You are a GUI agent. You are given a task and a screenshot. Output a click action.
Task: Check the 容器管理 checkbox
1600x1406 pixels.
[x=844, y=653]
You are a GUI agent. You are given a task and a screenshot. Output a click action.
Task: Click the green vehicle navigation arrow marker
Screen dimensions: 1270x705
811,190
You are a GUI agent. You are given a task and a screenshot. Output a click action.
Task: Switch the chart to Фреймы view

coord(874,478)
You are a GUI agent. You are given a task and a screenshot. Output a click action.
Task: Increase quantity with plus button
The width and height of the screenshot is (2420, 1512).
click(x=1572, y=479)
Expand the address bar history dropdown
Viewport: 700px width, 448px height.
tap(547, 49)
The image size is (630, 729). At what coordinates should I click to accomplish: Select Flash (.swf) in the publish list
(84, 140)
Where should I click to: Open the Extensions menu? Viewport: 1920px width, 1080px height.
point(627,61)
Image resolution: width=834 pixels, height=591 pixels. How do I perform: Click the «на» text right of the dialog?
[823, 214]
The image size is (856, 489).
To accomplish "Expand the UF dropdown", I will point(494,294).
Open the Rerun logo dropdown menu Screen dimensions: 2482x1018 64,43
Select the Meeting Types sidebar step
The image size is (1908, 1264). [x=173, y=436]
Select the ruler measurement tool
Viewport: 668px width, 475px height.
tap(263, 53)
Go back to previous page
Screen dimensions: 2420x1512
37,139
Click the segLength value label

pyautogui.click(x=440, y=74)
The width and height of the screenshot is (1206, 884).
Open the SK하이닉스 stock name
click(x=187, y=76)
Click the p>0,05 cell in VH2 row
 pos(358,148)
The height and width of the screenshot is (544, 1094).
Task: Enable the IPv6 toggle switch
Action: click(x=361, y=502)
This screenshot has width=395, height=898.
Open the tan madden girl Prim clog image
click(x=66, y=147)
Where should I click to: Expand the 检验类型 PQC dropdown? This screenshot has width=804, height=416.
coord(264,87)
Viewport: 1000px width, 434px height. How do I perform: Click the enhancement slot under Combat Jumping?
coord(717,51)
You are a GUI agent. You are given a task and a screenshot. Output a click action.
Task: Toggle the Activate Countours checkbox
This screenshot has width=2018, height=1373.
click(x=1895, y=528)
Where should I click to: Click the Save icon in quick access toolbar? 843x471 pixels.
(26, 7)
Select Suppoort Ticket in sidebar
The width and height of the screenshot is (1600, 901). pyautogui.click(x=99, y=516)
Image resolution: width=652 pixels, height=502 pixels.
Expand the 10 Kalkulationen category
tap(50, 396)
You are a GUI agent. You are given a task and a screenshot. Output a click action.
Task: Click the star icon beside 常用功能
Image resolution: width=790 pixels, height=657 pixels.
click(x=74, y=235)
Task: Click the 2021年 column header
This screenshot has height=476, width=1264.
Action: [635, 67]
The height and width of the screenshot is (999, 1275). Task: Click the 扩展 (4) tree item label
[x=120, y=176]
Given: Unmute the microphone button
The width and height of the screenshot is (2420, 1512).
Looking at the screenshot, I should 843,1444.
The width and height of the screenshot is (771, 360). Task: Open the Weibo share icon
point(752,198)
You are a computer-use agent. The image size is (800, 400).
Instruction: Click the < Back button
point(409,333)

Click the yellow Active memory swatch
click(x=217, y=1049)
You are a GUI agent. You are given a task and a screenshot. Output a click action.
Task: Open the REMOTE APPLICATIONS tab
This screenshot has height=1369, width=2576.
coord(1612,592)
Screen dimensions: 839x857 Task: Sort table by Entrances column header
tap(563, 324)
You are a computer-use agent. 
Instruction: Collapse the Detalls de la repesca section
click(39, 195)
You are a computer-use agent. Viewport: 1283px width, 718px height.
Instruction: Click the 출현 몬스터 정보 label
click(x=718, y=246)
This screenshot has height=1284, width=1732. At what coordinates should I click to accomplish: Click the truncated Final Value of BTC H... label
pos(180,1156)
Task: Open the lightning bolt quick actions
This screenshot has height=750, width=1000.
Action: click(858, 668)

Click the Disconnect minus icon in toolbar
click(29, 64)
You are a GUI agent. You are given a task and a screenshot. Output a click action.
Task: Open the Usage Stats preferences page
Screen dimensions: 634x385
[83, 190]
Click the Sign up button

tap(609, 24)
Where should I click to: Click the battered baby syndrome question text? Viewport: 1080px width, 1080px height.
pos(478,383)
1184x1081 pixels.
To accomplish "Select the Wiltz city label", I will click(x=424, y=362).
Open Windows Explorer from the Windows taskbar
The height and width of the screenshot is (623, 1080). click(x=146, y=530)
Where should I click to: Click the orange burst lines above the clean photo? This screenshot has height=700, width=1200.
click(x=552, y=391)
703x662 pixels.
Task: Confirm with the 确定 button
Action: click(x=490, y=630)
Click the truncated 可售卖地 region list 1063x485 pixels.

What is being asked: Copy out every line in the rows above that contains the string "pixels". Case counts.

Written response:
1600x1406 pixels.
Image resolution: width=834 pixels, height=591 pixels. How do I perform: Click the «на» text right of the dialog?
Where should I click to: Click the Save icon in quick access toolbar? 843x471 pixels.
Image resolution: width=652 pixels, height=502 pixels.
Image resolution: width=790 pixels, height=657 pixels.
1184x1081 pixels.
703x662 pixels.
Click the truncated 可售卖地 region list 1063x485 pixels.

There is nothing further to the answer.